An Iterative On-Line Mechanism for Demand-Side Aggregation

TL;DR

This paper introduces a novel auction-based mechanism, the staggered clock-proxy auction, for efficient demand-side energy aggregation of small loads, enabling effective inter-temporal bidding and online scheduling.

Contribution

The paper proposes the staggered clock-proxy auction (SCPA), a new two-phase online auction format that improves demand-side energy management for small loads.

Findings

SCPA enables effective inter-temporal bidding for electricity loads.

The proxy phase implements the VCG outcome under mild utility assumptions.

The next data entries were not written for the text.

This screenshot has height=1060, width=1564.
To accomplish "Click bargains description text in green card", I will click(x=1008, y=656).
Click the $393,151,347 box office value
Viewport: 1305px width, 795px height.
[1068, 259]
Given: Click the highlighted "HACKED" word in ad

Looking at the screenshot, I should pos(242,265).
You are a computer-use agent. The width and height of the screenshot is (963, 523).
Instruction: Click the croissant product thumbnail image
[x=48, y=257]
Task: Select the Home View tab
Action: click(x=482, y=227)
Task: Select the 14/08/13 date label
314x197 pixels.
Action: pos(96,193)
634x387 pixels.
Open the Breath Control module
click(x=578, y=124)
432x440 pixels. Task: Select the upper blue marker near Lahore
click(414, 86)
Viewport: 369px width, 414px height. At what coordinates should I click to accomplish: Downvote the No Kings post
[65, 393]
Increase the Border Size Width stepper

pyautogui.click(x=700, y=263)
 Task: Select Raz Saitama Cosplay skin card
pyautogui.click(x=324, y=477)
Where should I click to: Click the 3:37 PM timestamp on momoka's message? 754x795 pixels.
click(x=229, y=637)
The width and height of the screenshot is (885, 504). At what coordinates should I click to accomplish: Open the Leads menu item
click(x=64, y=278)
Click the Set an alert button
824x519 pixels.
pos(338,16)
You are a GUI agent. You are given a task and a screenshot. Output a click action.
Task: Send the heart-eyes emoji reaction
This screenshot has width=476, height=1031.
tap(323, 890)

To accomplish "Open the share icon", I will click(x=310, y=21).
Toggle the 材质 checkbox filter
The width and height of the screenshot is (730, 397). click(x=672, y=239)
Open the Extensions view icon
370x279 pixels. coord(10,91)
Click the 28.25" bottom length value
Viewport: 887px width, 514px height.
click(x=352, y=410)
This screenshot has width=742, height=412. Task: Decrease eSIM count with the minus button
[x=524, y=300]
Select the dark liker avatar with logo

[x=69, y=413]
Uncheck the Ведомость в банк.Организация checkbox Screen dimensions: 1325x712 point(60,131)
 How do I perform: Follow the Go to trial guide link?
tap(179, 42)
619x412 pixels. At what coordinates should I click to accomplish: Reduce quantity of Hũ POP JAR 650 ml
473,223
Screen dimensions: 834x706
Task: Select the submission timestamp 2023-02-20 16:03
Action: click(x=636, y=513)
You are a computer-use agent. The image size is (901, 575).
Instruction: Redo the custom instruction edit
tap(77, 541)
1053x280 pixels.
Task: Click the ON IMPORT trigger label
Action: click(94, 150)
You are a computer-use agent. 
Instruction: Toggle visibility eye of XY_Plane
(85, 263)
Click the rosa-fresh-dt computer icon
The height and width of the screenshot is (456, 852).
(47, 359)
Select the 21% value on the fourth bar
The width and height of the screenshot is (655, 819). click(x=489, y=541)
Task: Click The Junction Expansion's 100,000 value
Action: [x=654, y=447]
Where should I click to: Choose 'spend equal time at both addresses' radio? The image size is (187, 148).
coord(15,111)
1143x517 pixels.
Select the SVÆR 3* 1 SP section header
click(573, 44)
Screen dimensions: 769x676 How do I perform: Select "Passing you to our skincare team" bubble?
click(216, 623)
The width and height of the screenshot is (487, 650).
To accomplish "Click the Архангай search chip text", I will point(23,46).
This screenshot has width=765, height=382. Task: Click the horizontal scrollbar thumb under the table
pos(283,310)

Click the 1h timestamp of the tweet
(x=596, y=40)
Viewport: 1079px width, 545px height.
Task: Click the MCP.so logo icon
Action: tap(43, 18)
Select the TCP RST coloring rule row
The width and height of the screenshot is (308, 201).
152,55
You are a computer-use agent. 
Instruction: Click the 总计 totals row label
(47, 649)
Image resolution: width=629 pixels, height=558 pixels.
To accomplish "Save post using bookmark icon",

Simulation shows SCPA achieves efficient online energy scheduling.

Abstract

This paper considers a demand-side aggregation scheme specifically for large numbers of small loads, such as households and small and medium-sized businesses. We introduce a novel auction format, called a staggered clock-proxy auction (SCPA), for on-line scheduling of these loads. This is a two phase format, consisting of: a sequence of overlapping iterative ascending-price clock auctions, one for each time-slot over a finite decision horizon, and; a set of proxy auctions that begin at the termination of each individual clock auction, and which determine the final price and allocation for each time-slot. The overlapping design of the clock phases grant bidders the ability to effectively bid on inter-temporal bundles of electricity use, thereby focusing on the most relevant parts of the price-quantity space. Since electricity is a divisible good, the proxy auction uses demand-schedule bids, which the aggregator uses to compute a uniform-price partial competitive equilibrium for each time slot. We show that, under mild assumptions on the bidders' utilities functions, the proxy phase implements the Vickrey-Clarke-Groves outcome, which makes straightforward bidding in the proxy phase a Bayes-Nash equilibrium. Furthermore, we demonstrate the SCPA in a scenario comprised of household agents with three different utility function types, and show how the mechanism enables efficient on-line energy use scheduling.